Öyle güzel rakı koktu ki burnuma, dayanamadım açtım zeki müren', ince ince " şimdi uzaklardasın " diyor. Şimdi rakı içseydim eğer, sen gelirdin aklıma. Gözlerin, saçın, elin, benden sakındığın tırnakların. Biraz göbeğini, biraz tenini; ucundan bucağından hatırlardım güzel günlerimizi. Ben şu an rakı içseydim eğer, kızardım sana. Biraz biraz, çokça. Büsbütün olmasa da, ufak ufak kızardım sana. Kızarken kıyamazdım ama. Açardım resmini karşıma, tokuştururdum kadehi resmine. "Masada olmayanların şerefine" der alırdım bir yudum. Yanında da beyaz peynirim, haydarim, zeytinyağlı yaprak sarmam.
Senin yapacağın sarmalar gibi güzel olmaz tabii ki, gurbet eldeyiz; bilirim yanında olsam sen sarardın. Hem de o sakındığın tırnaklarınla. Zaten gurbette olmasam, rakı içmek de istemezdim. Sen olurdun yanımda. Gerek kalmazdı. Sabahlar böyle gecikmezdi.

▶ **Verilen Bilgiler**

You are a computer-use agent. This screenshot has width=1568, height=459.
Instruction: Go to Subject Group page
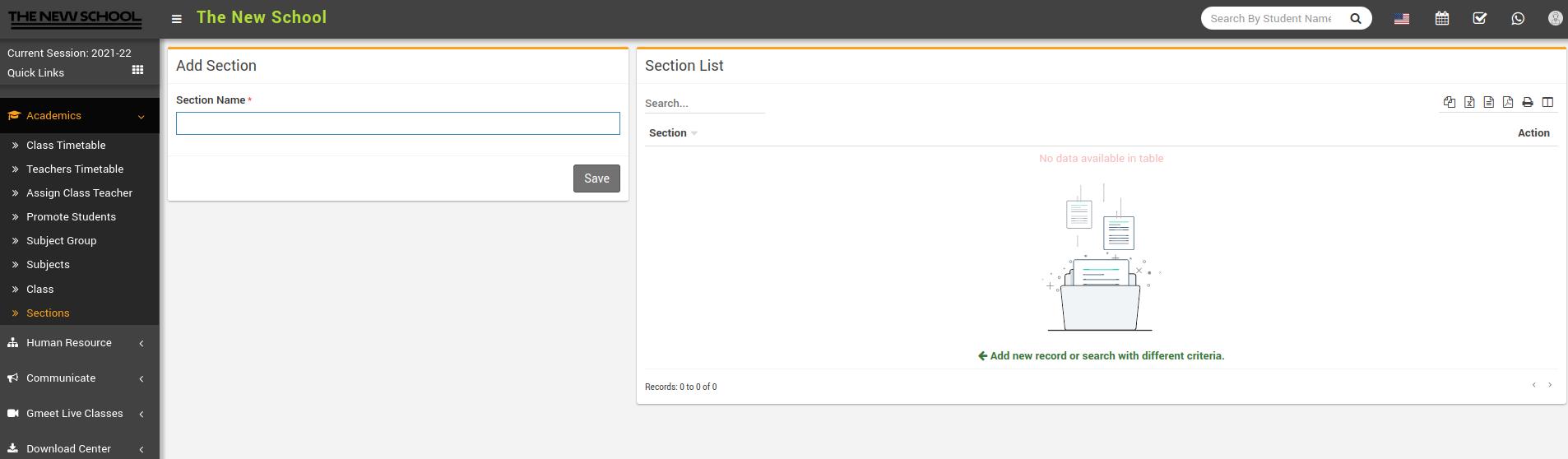(x=61, y=241)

▶ **Alıştırma Gereksinimleri**
Metinde "Öyle güzel rakı" sözlerinden "zeytinyağlı yaprak sarmam." sözlerine kadar uzanan her şeyi, tek harfini bile değiştirmeden geri verin. Yanıt verirken yalnızca metinden yararlanın.

▶ **Yazılı Yanıt**
Öyle güzel rakı koktu ki burnuma, dayanamadım açtım zeki müren', ince ince " şimdi uzaklardasın " diyor. Şimdi rakı içseydim eğer, sen gelirdin aklıma. Gözlerin, saçın, elin, benden sakındığın tırnakların. Biraz göbeğini, biraz tenini; ucundan bucağından hatırlardım güzel günlerimizi. Ben şu an rakı içseydim eğer, kızardım sana. Biraz biraz, çokça. Büsbütün olmasa da, ufak ufak kızardım sana. Kızarken kıyamazdım ama. Açardım resmini karşıma, tokuştururdum kadehi resmine. "Masada olmayanların şerefine" der alırdım bir yudum. Yanında da beyaz peynirim, haydarim, zeytinyağlı yaprak sarmam.